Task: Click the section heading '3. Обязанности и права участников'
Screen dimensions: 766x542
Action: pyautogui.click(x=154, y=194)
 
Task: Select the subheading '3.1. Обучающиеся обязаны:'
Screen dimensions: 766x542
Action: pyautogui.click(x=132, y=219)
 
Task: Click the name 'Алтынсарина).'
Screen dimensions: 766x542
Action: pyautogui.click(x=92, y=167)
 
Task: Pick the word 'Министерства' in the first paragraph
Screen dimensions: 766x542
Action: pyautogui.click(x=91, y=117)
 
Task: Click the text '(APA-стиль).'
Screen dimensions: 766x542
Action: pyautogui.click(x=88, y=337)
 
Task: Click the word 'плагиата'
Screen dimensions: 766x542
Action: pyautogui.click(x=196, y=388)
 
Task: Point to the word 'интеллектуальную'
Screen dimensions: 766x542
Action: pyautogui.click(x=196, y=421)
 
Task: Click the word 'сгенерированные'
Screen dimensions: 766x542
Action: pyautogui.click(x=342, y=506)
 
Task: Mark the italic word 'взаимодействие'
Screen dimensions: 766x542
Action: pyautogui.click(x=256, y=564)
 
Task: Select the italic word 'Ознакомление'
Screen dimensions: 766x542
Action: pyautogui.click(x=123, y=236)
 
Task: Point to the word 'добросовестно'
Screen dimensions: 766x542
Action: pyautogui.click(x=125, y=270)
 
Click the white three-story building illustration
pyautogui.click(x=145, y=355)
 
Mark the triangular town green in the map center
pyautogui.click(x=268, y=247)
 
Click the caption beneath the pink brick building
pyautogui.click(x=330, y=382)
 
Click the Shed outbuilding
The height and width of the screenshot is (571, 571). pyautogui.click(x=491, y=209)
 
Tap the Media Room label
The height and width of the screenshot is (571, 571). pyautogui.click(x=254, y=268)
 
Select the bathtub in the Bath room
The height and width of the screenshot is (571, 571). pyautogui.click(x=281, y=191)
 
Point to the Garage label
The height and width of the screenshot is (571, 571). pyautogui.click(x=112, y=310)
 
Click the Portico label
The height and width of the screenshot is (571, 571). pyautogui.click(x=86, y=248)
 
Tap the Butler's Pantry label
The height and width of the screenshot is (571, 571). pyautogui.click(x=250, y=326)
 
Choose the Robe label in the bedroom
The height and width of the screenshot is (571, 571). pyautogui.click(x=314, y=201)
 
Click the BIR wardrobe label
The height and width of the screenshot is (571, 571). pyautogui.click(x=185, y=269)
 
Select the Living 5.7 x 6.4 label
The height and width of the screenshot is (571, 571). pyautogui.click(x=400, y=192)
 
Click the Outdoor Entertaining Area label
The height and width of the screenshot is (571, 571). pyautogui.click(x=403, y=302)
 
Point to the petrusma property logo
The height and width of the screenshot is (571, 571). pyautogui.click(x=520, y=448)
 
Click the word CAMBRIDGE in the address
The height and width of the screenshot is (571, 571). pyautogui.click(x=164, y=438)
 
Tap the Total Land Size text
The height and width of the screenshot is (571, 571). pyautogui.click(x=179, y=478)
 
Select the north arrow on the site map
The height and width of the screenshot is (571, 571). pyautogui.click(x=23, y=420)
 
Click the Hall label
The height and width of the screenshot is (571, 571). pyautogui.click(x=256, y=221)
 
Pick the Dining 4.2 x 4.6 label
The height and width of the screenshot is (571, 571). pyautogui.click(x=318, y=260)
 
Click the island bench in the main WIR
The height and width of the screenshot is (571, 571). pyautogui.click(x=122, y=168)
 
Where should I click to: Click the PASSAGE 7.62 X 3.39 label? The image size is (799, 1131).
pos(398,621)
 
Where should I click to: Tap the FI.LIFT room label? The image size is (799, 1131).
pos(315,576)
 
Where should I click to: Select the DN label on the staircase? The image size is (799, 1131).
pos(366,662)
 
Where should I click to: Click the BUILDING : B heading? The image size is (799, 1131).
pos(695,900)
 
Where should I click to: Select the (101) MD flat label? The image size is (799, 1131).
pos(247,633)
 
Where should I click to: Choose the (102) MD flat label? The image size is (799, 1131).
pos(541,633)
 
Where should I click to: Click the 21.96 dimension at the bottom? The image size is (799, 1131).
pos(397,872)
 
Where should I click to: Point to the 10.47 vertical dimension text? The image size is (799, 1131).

[Stated problem] Render every line of the listing above as a JSON array of strings, one string per line, omitting blank lines.

[Exercise result]
[
  "Task: Click the section heading '3. Обязанности и права участников'",
  "Screen dimensions: 766x542",
  "Action: pyautogui.click(x=154, y=194)",
  "Task: Select the subheading '3.1. Обучающиеся обязаны:'",
  "Screen dimensions: 766x542",
  "Action: pyautogui.click(x=132, y=219)",
  "Task: Click the name 'Алтынсарина).'",
  "Screen dimensions: 766x542",
  "Action: pyautogui.click(x=92, y=167)",
  "Task: Pick the word 'Министерства' in the first paragraph",
  "Screen dimensions: 766x542",
  "Action: pyautogui.click(x=91, y=117)",
  "Task: Click the text '(APA-стиль).'",
  "Screen dimensions: 766x542",
  "Action: pyautogui.click(x=88, y=337)",
  "Task: Click the word 'плагиата'",
  "Screen dimensions: 766x542",
  "Action: pyautogui.click(x=196, y=388)",
  "Task: Point to the word 'интеллектуальную'",
  "Screen dimensions: 766x542",
  "Action: pyautogui.click(x=196, y=421)",
  "Task: Click the word 'сгенерированные'",
  "Screen dimensions: 766x542",
  "Action: pyautogui.click(x=342, y=506)",
  "Task: Mark the italic word 'взаимодействие'",
  "Screen dimensions: 766x542",
  "Action: pyautogui.click(x=256, y=564)",
  "Task: Select the italic word 'Ознакомление'",
  "Screen dimensions: 766x542",
  "Action: pyautogui.click(x=123, y=236)",
  "Task: Point to the word 'добросовестно'",
  "Screen dimensions: 766x542",
  "Action: pyautogui.click(x=125, y=270)",
  "Click the white three-story building illustration",
  "pyautogui.click(x=145, y=355)",
  "Mark the triangular town green in the map center",
  "pyautogui.click(x=268, y=247)",
  "Click the caption beneath the pink brick building",
  "pyautogui.click(x=330, y=382)",
  "Click the Shed outbuilding",
  "The height and width of the screenshot is (571, 571). pyautogui.click(x=491, y=209)",
  "Tap the Media Room label",
  "The height and width of the screenshot is (571, 571). pyautogui.click(x=254, y=268)",
  "Select the bathtub in the Bath room",
  "The height and width of the screenshot is (571, 571). pyautogui.click(x=281, y=191)",
  "Point to the Garage label",
  "The height and width of the screenshot is (571, 571). pyautogui.click(x=112, y=310)",
  "Click the Portico label",
  "The height and width of the screenshot is (571, 571). pyautogui.click(x=86, y=248)",
  "Tap the Butler's Pantry label",
  "The height and width of the screenshot is (571, 571). pyautogui.click(x=250, y=326)",
  "Choose the Robe label in the bedroom",
  "The height and width of the screenshot is (571, 571). pyautogui.click(x=314, y=201)",
  "Click the BIR wardrobe label",
  "The height and width of the screenshot is (571, 571). pyautogui.click(x=185, y=269)",
  "Select the Living 5.7 x 6.4 label",
  "The height and width of the screenshot is (571, 571). pyautogui.click(x=400, y=192)",
  "Click the Outdoor Entertaining Area label",
  "The height and width of the screenshot is (571, 571). pyautogui.click(x=403, y=302)",
  "Point to the petrusma property logo",
  "The height and width of the screenshot is (571, 571). pyautogui.click(x=520, y=448)",
  "Click the word CAMBRIDGE in the address",
  "The height and width of the screenshot is (571, 571). pyautogui.click(x=164, y=438)",
  "Tap the Total Land Size text",
  "The height and width of the screenshot is (571, 571). pyautogui.click(x=179, y=478)",
  "Select the north arrow on the site map",
  "The height and width of the screenshot is (571, 571). pyautogui.click(x=23, y=420)",
  "Click the Hall label",
  "The height and width of the screenshot is (571, 571). pyautogui.click(x=256, y=221)",
  "Pick the Dining 4.2 x 4.6 label",
  "The height and width of the screenshot is (571, 571). pyautogui.click(x=318, y=260)",
  "Click the island bench in the main WIR",
  "The height and width of the screenshot is (571, 571). pyautogui.click(x=122, y=168)",
  "Where should I click to: Click the PASSAGE 7.62 X 3.39 label? The image size is (799, 1131).",
  "pos(398,621)",
  "Where should I click to: Tap the FI.LIFT room label? The image size is (799, 1131).",
  "pos(315,576)",
  "Where should I click to: Select the DN label on the staircase? The image size is (799, 1131).",
  "pos(366,662)",
  "Where should I click to: Click the BUILDING : B heading? The image size is (799, 1131).",
  "pos(695,900)",
  "Where should I click to: Select the (101) MD flat label? The image size is (799, 1131).",
  "pos(247,633)",
  "Where should I click to: Choose the (102) MD flat label? The image size is (799, 1131).",
  "pos(541,633)",
  "Where should I click to: Click the 21.96 dimension at the bottom? The image size is (799, 1131).",
  "pos(397,872)",
  "Where should I click to: Point to the 10.47 vertical dimension text? The image size is (799, 1131)."
]